PhD Course "Introduction to Behavioral Economics"
This Monday, the PhD Course taught by George Loewenstein (Carnegie Mellon), "Introduction to Behavioral Economics" started. Over 50 PhD students attended the four-day long course.
The course provided a PhD-level introduction to Behavioural Economics - the application of insights and research findings from psychology and other disciplines, including neuroscience, to economics. Ideas in behavioural economics are were explored, how they are being formalized in economic analysis, and how they are being tested using a wide range of methods, ranging from lab experiments to field studies.
The course focused on attempts to formulate more realistic accounts of human preferences - e.g., that incorporate utility from ego, or self-image, discussed the role of emotions, people's ability to predict their own future preferences, and explored different aspects of information processing and beliefs. How the standard economic conceptions of how people deal with information and form beliefs were examined, and how new psychological models seeks to provide a more realistic account of these processes.

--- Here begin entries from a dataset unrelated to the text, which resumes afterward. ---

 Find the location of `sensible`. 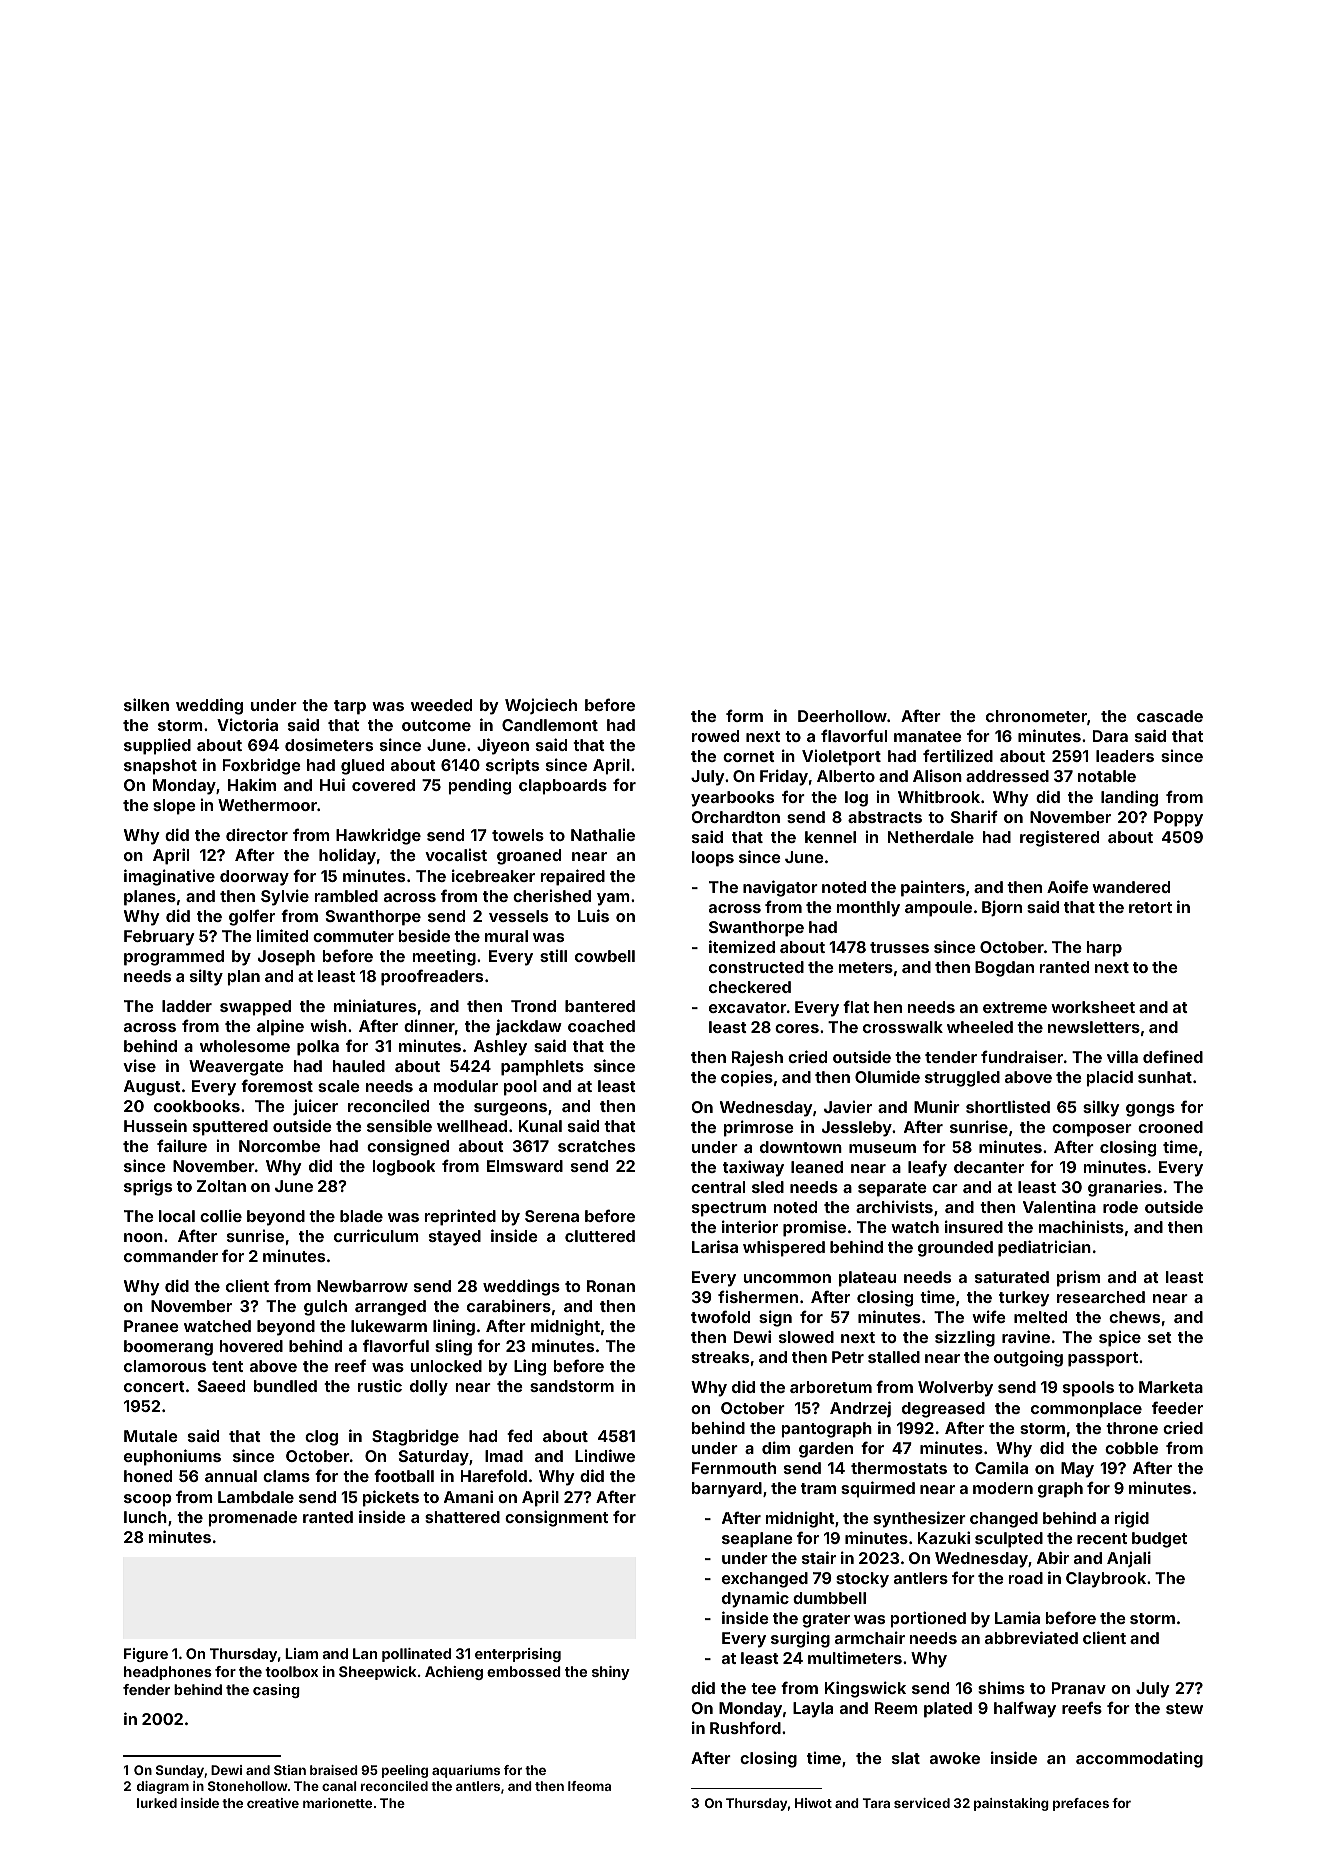

sensible is located at coordinates (399, 1125).
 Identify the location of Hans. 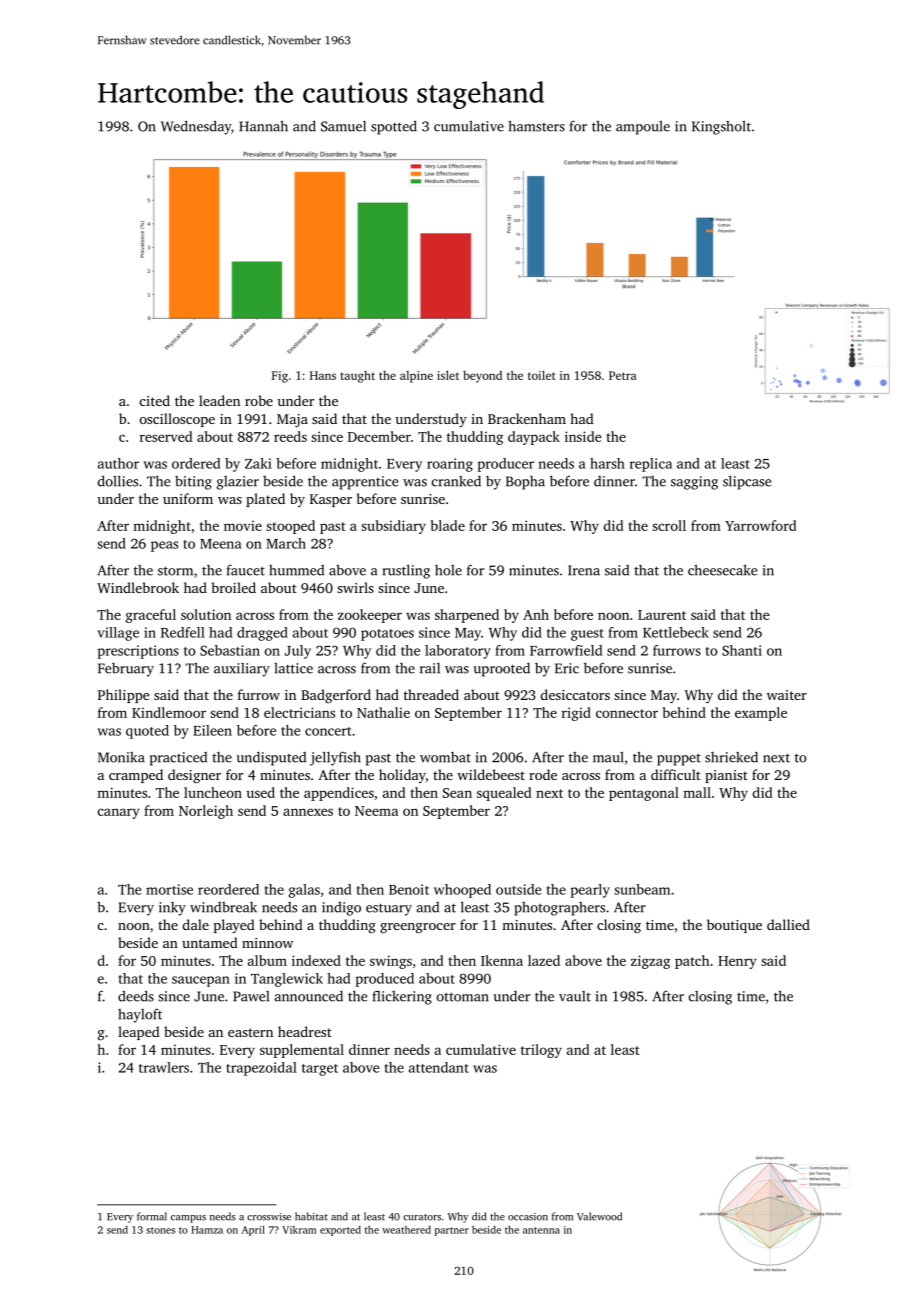
(323, 375).
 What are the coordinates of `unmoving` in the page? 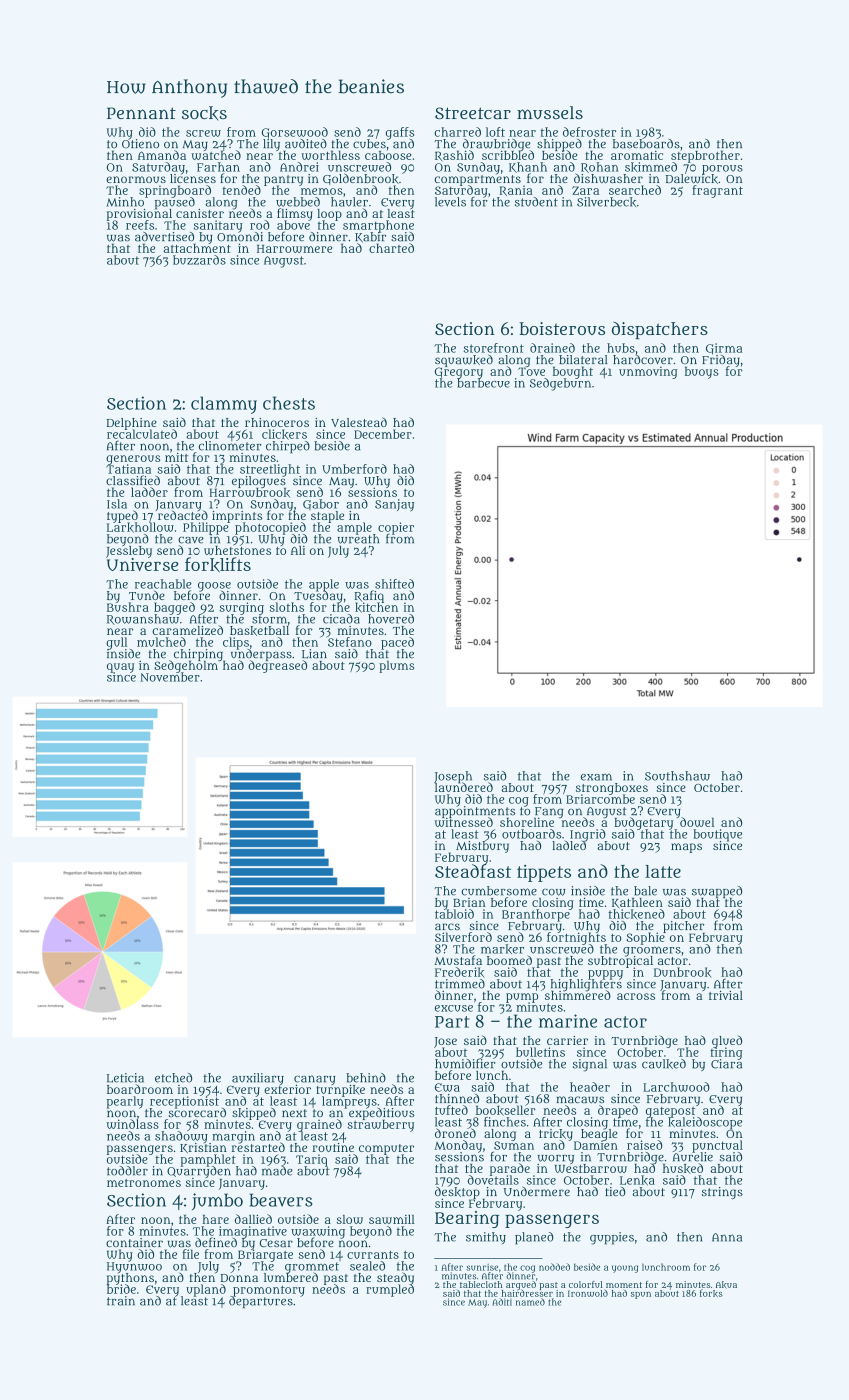 It's located at (648, 372).
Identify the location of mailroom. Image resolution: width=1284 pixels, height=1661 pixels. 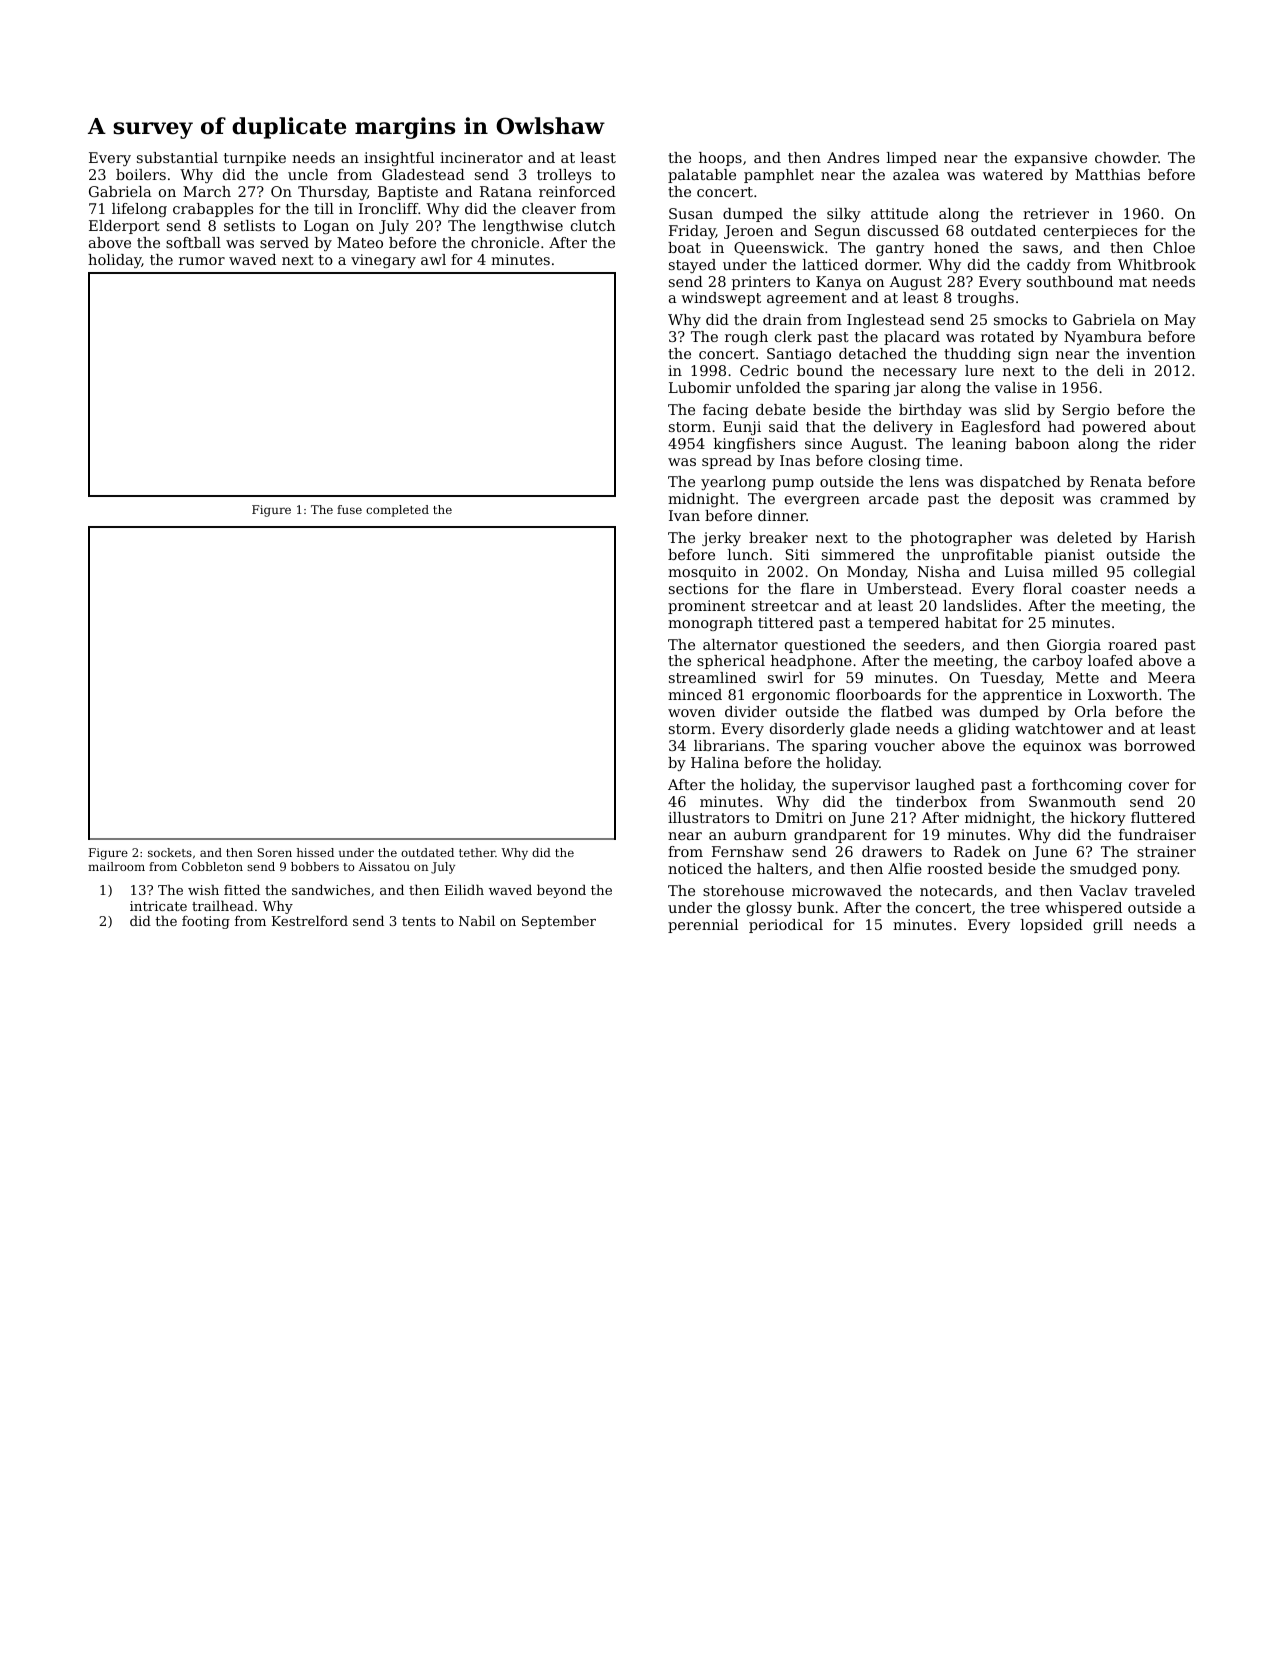
(116, 866).
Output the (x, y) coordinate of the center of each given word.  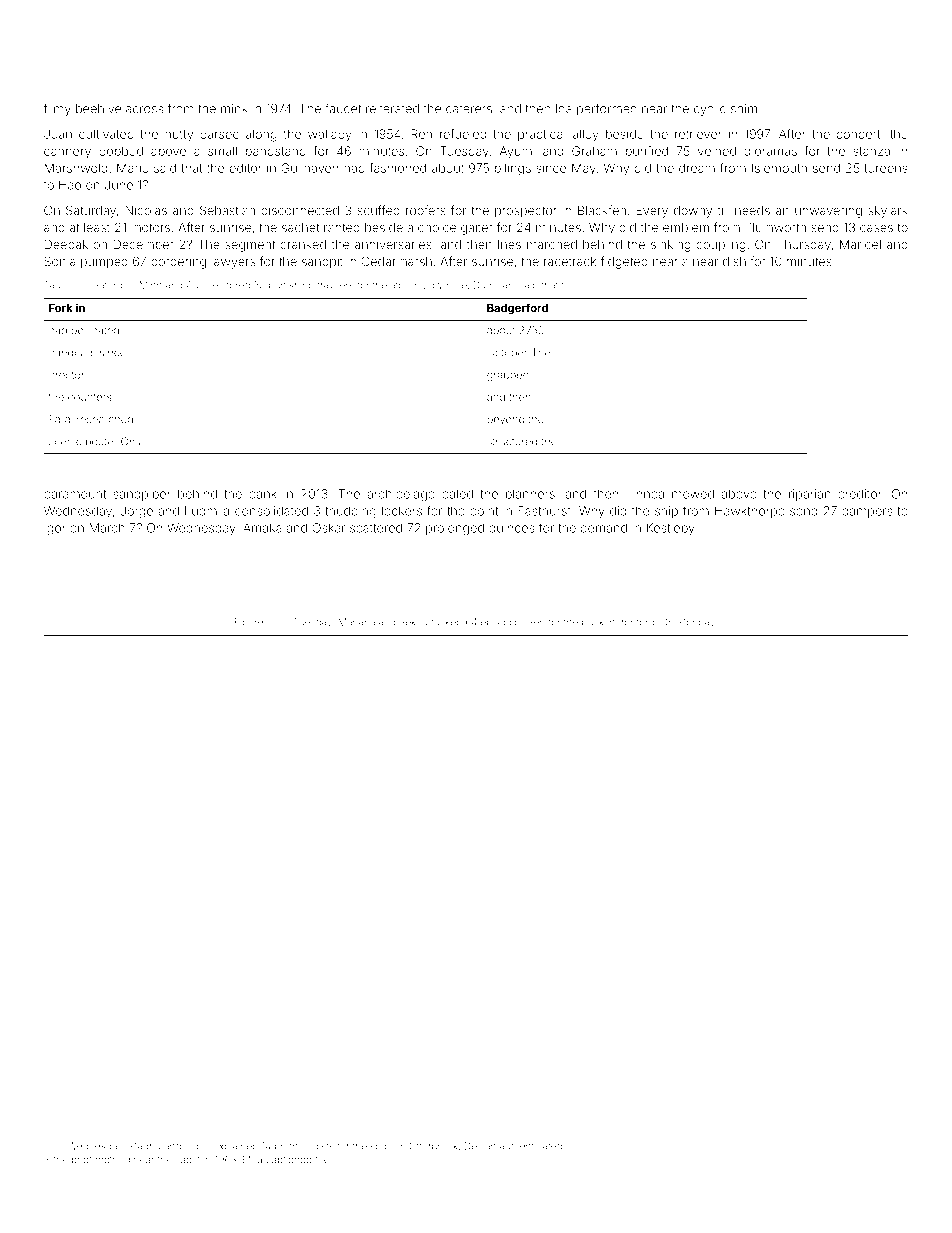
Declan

The topics of the lectures were Constructed Preferences and Coherent Arbitrariness; Evolutionary account and projection bias; Dual System; Soul-searching about Nudging; Conflicts of Interest; Diet; Health Insurance; Privacy and the Desire to Share; Information Gaps and Belief-based Utility; Thanking, Apologizing, Bragging and Blaming; Order Preference and the Drive for Sense-making; and Mental Accounting. 13 students also present their own research projects.